Whether more physical or explored in micro-movement, the posture is always secondary to the listening of what is happening in me, what emerges, without drawing conclusions. The extreme sensitivity of the contact with the ground as well as the work of the body and the breath in the space, or the extension of the limbs beyond the physicality which slides in the directions, allows the discovery of the muscular tensions hidden, the psychological antagonists and physical resistances through a simple listening of what is there, without comments or judgments. Meditation, tackled without technique, as lack of will and action, is also an important part of the practice.
This practice requires no level and no modern yoga accessories. Increased sensitivity is available to everyone and is at the heart of this approach. From the body to the psyche, this perspective integrates itself into everyday life. Without expectation or purpose, only the intensity of the moment as it is presented exists.
This yoga is part of the non-dual Tantric tradition of Kashmir. It can be revealed as the concrete transposition of Indian iconographies and teachings present in the tantras. It stems from the elements of internal practice transmitted from master to student.

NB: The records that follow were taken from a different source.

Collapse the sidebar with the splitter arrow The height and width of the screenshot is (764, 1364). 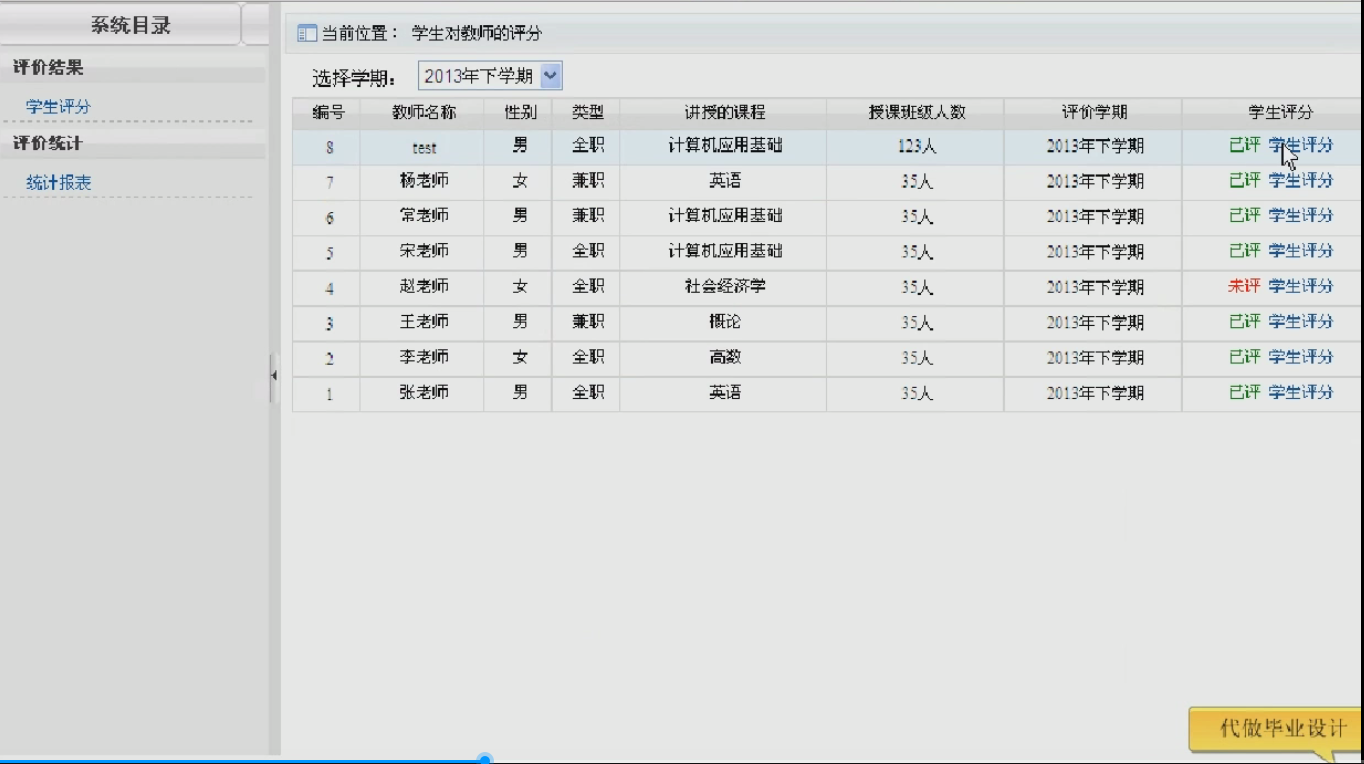point(273,376)
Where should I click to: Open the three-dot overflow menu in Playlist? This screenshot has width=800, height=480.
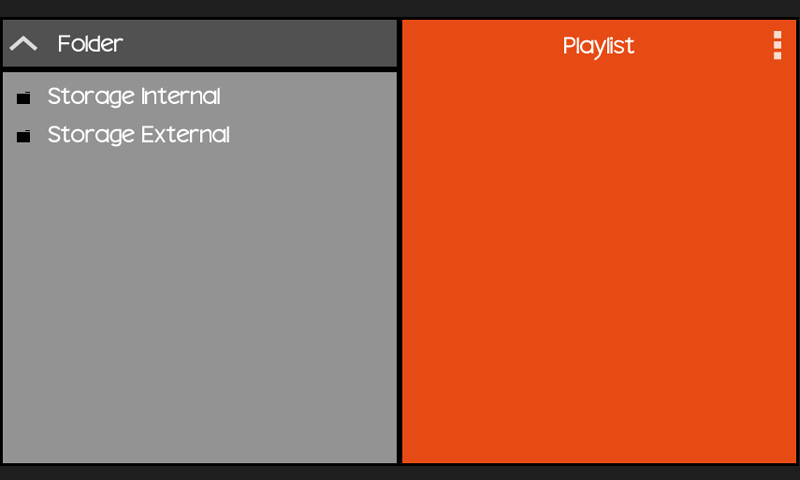(777, 45)
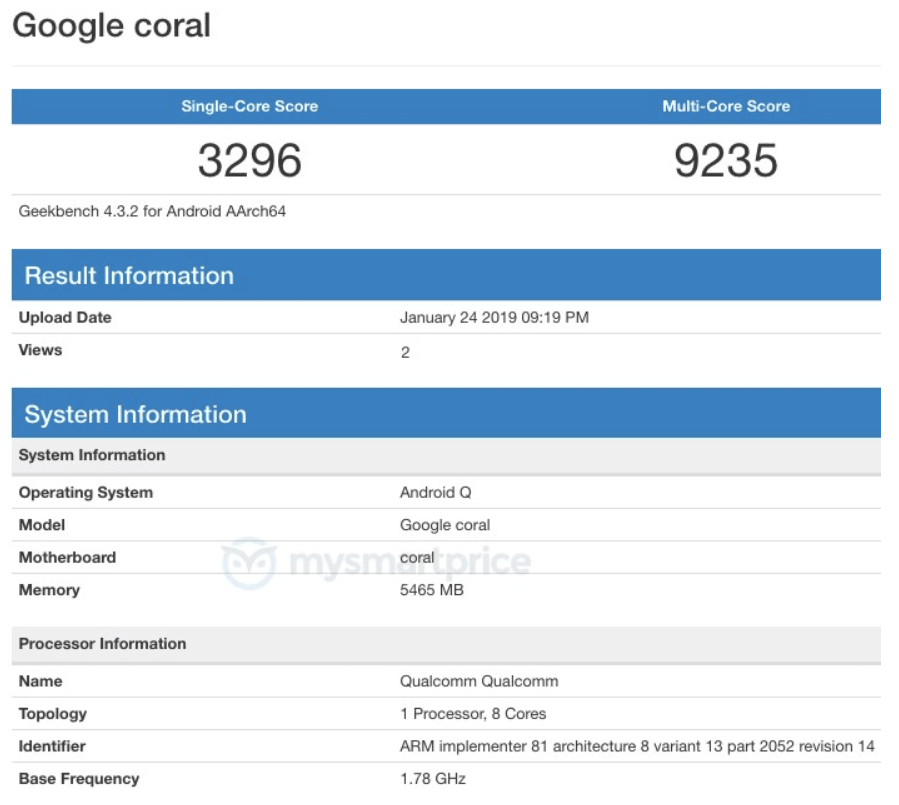This screenshot has height=805, width=899.
Task: Click the 5465 MB memory value
Action: tap(431, 590)
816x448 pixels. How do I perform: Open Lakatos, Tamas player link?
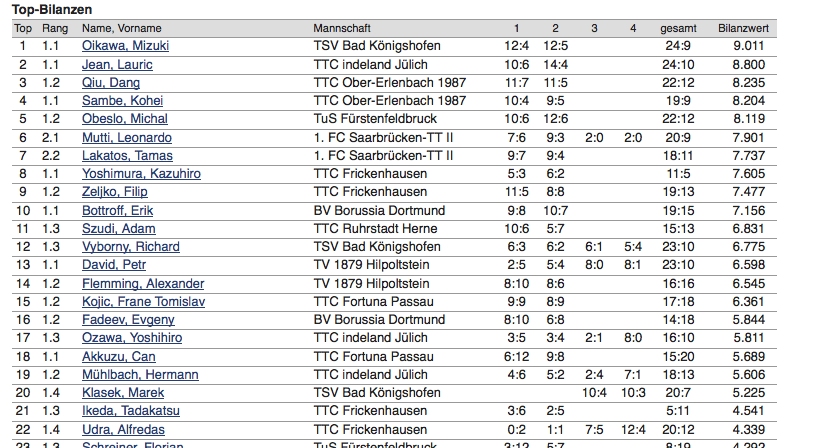click(128, 156)
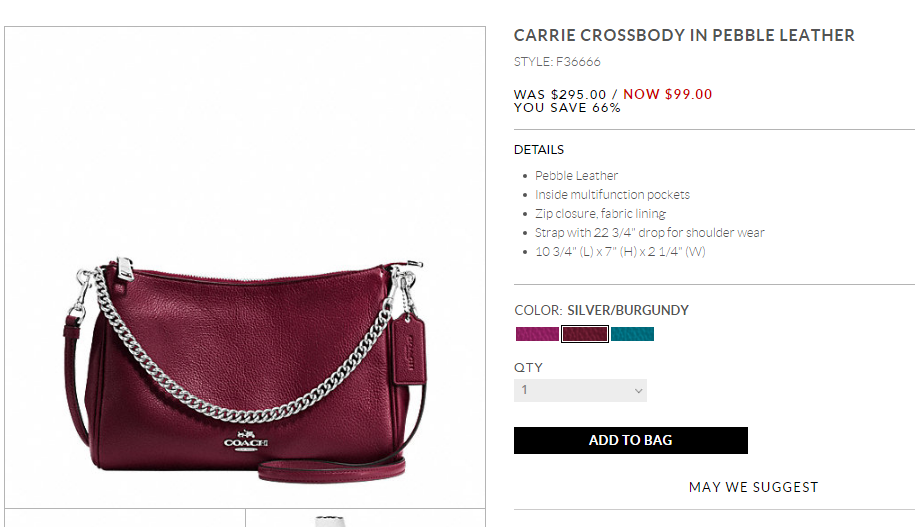Select the magenta color swatch

click(x=537, y=334)
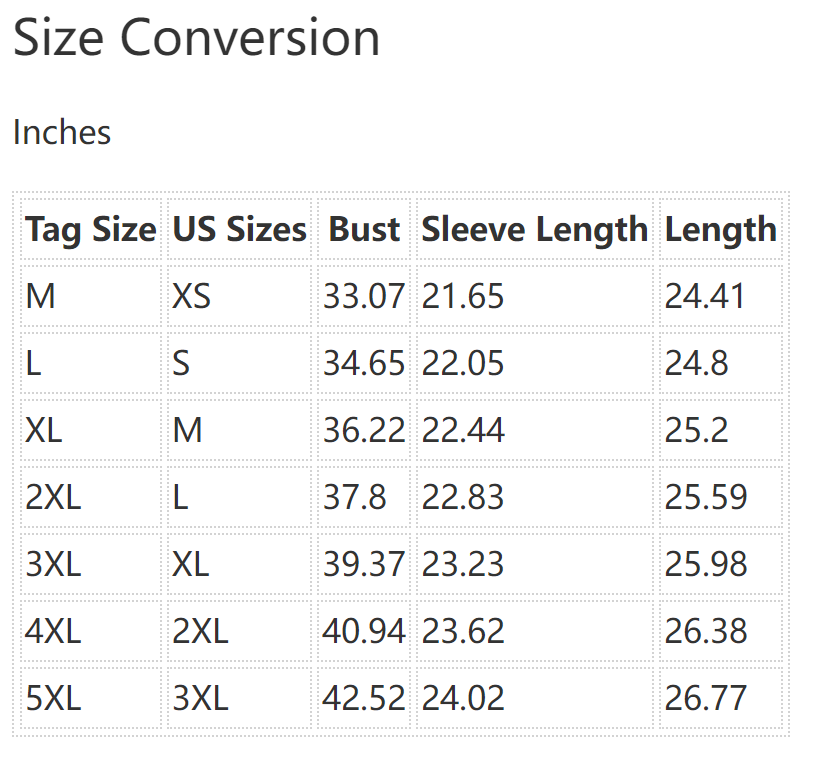Select the bust value 42.52
The width and height of the screenshot is (834, 770).
point(364,698)
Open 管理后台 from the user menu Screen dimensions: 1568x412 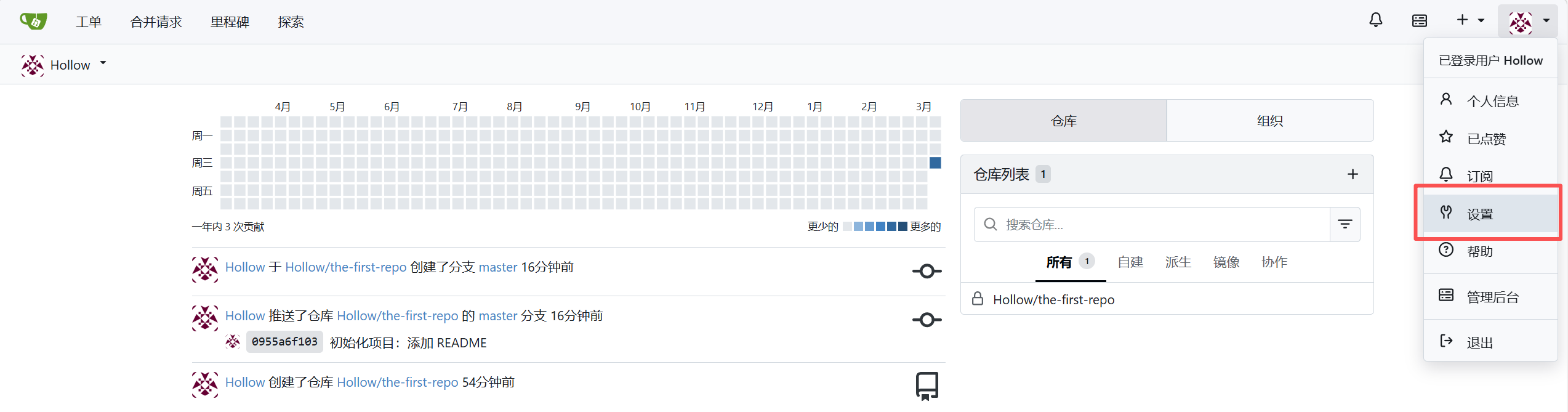point(1492,297)
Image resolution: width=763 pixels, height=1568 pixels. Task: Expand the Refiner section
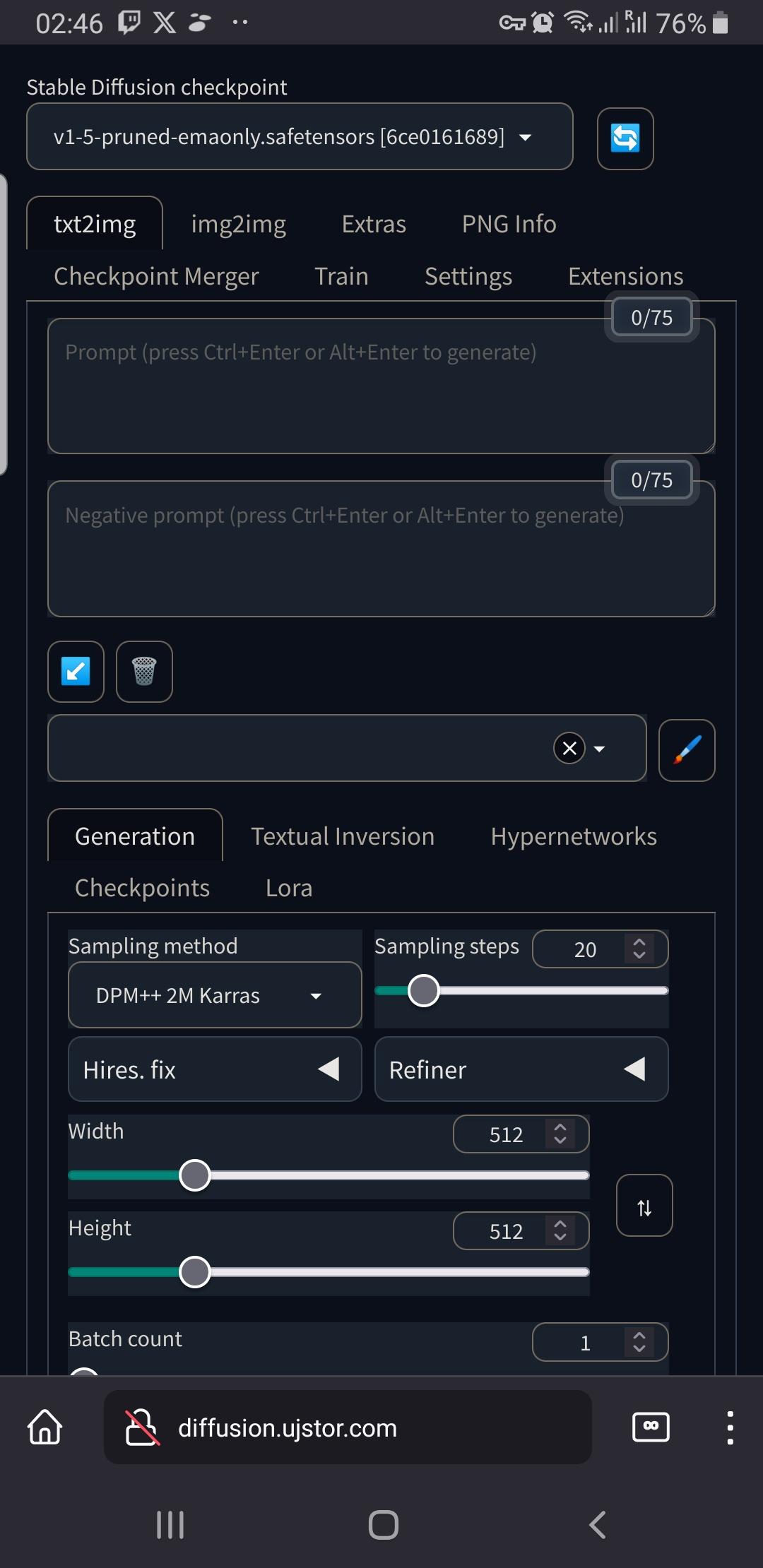pos(521,1069)
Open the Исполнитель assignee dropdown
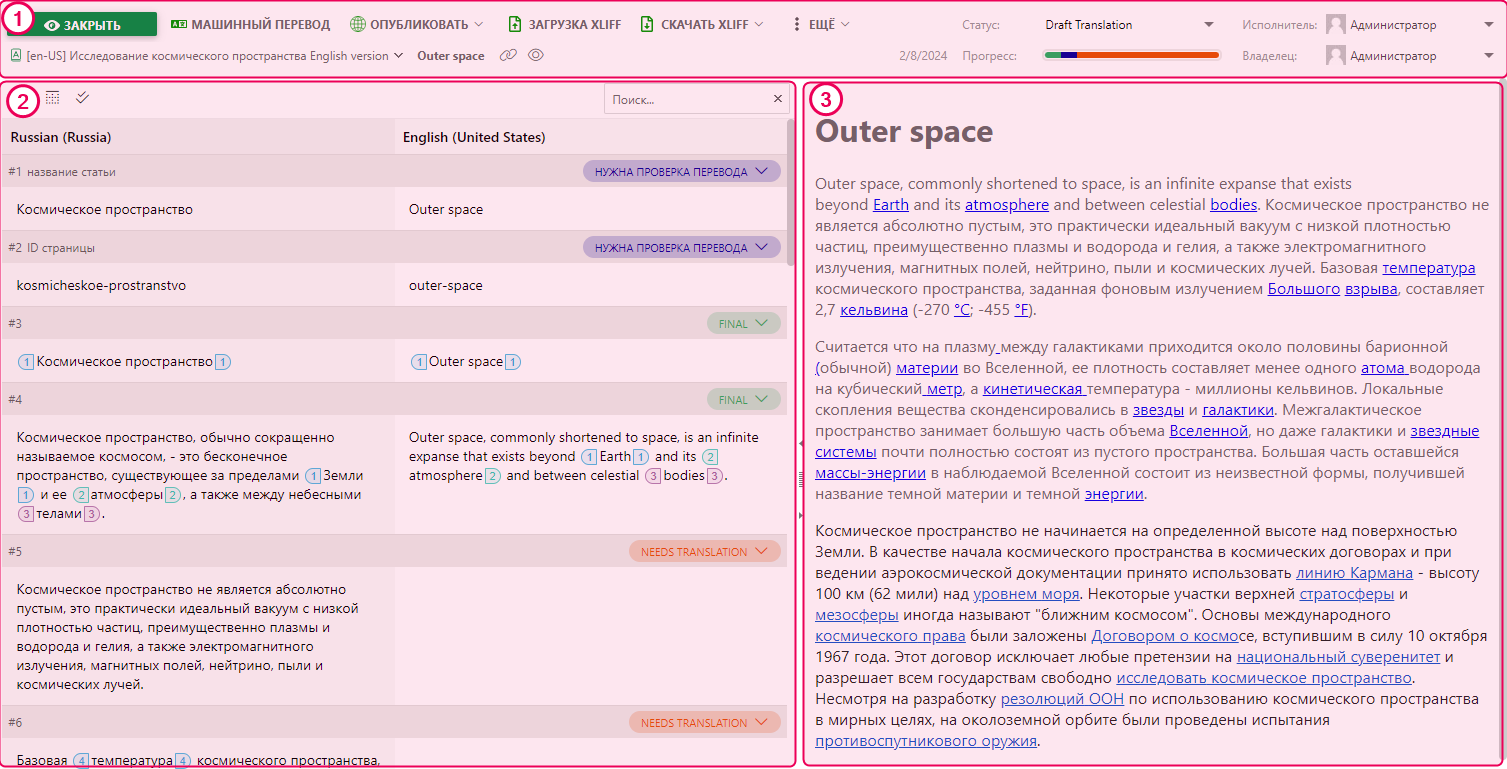This screenshot has height=769, width=1507. [x=1409, y=25]
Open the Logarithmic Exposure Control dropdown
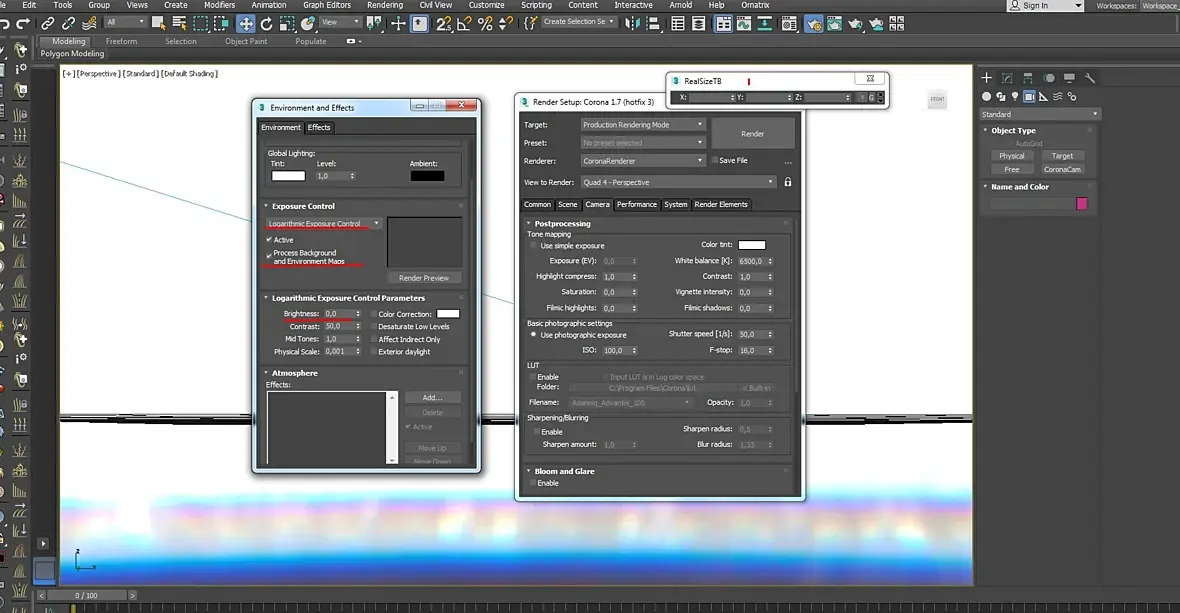 [324, 224]
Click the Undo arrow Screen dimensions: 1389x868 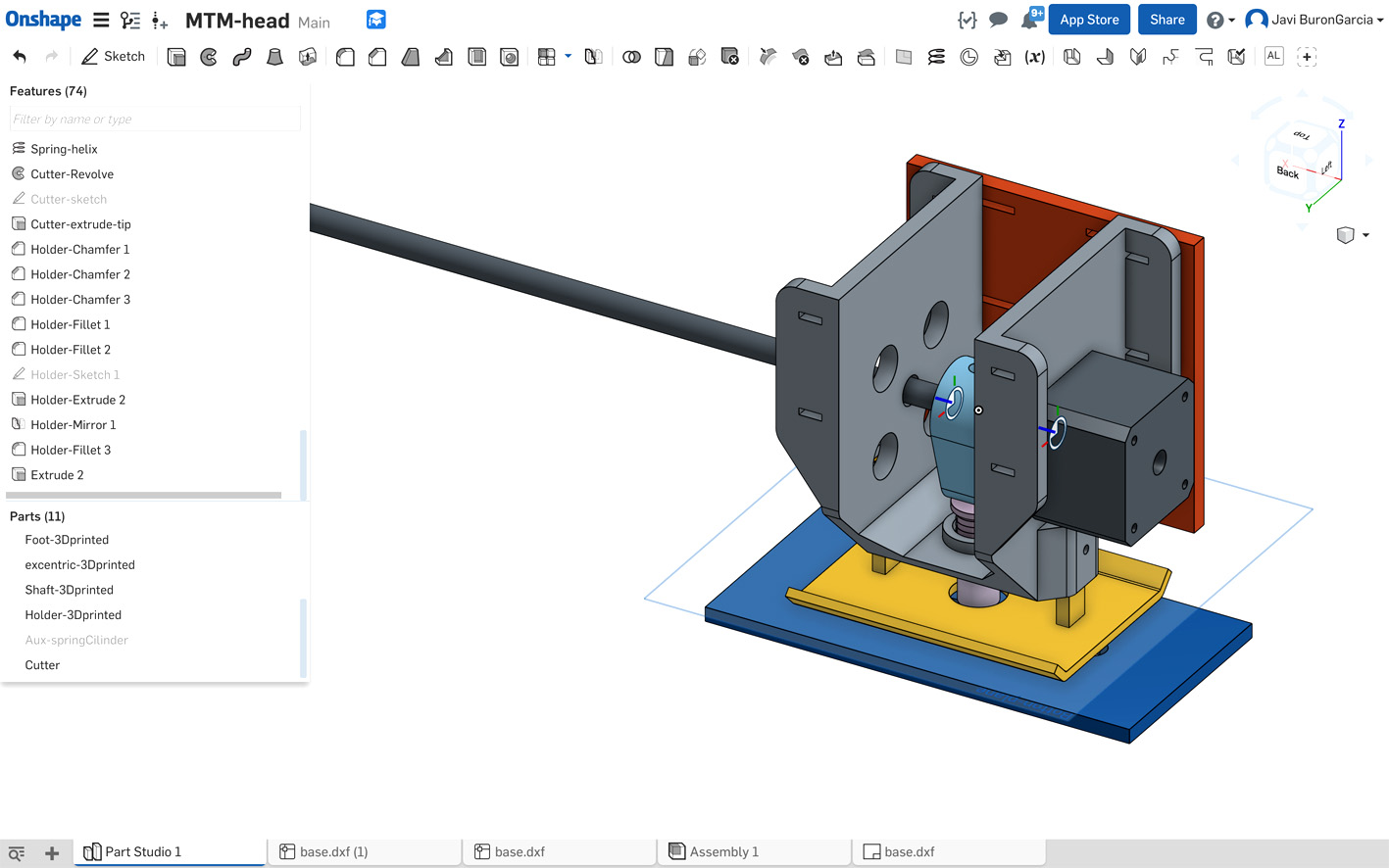click(20, 57)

"We imagine that we must transform ourselves by one means or another, to go from a state of an imperfect human being to a perfect one, hence become a "Sage". If only we could see the absurdity of this idea.
The one who thinks in this way exists but in false-pretence, as an apparition, a character in a dream. How could a ghost awaken from a dream seeking to perfect himself?"
"It is only when one is open to fundamental emotions that thought can carry emotion, light and beauty.
A sensible man is someone who lives in harmony with his emotions: he knows his fears, his anxieties, his jealousies, his guilts, and he is in complete agreement with them. When someone opens to his emotions, they leave their pathological extensions, they become poetic.
Instead of being afraid of his fear, we will write about fear, we will paint on fear, we will make music on fear. As we say in the East, understanding is being understanding; nothing is understood, nobody understands. Being understanding is not related to thought, it is a fundamental emotion.
All that is very deep in life is born of an emotion.
In Kashmirian yoga, slow movements seem to be a specificity of this approach. Yet it is possible to practice at any pace, as long as the basis of the work is understood and integrated. Going fast, for most people, is a way to avoid the feeling of pain and discomfort. The goal is never the asanas. It's about becoming aware of the mechanisms of my body and my mind. The only way to listen, to observe, is to return to a very slow exploration of the movement. If you have really reached a moment of non-reference, time no longer exists, and the sensation of slowness or heaviness is replaced by an experience of emptiness. The inner journey is no longer dead, and although the body is immobile, it is going to find again its flexible and free dynamic. The superfluous movement appears to me as useless, a state of compensation. The richness of life unfolds in my meditation.
What we call Kashmirian Yoga is based on the Non-Dualistic Tantric Shaiva Tradition as it appears in Tantras, mostly written between the 7th and the 12th centuries AD. It is acknowledged that sages of this tradition were also having a physical practice in order to experience the conceptualization of tradition in their own bodies. Abhinavagupta - the 12th century master of Kashmirian tradition - describes the difference between the mind and body knowledge : if intellectual knowledge was important (study of the scriptures and understanding of the tradition) the body knowledge was required and central through the path as the incorporation of philosophical concepts. Although it is not known how practitioner were approaching yoga through time, today's practice is a transposition of this tradition, as it can be experienced in the body and actualized in today's world and culture. For Jean Klein, the tradition was like a living progression that leads to Truth of the being. The concepts are transposed in order to be understood, efficient and actualized by westerners and/or modern practitioners.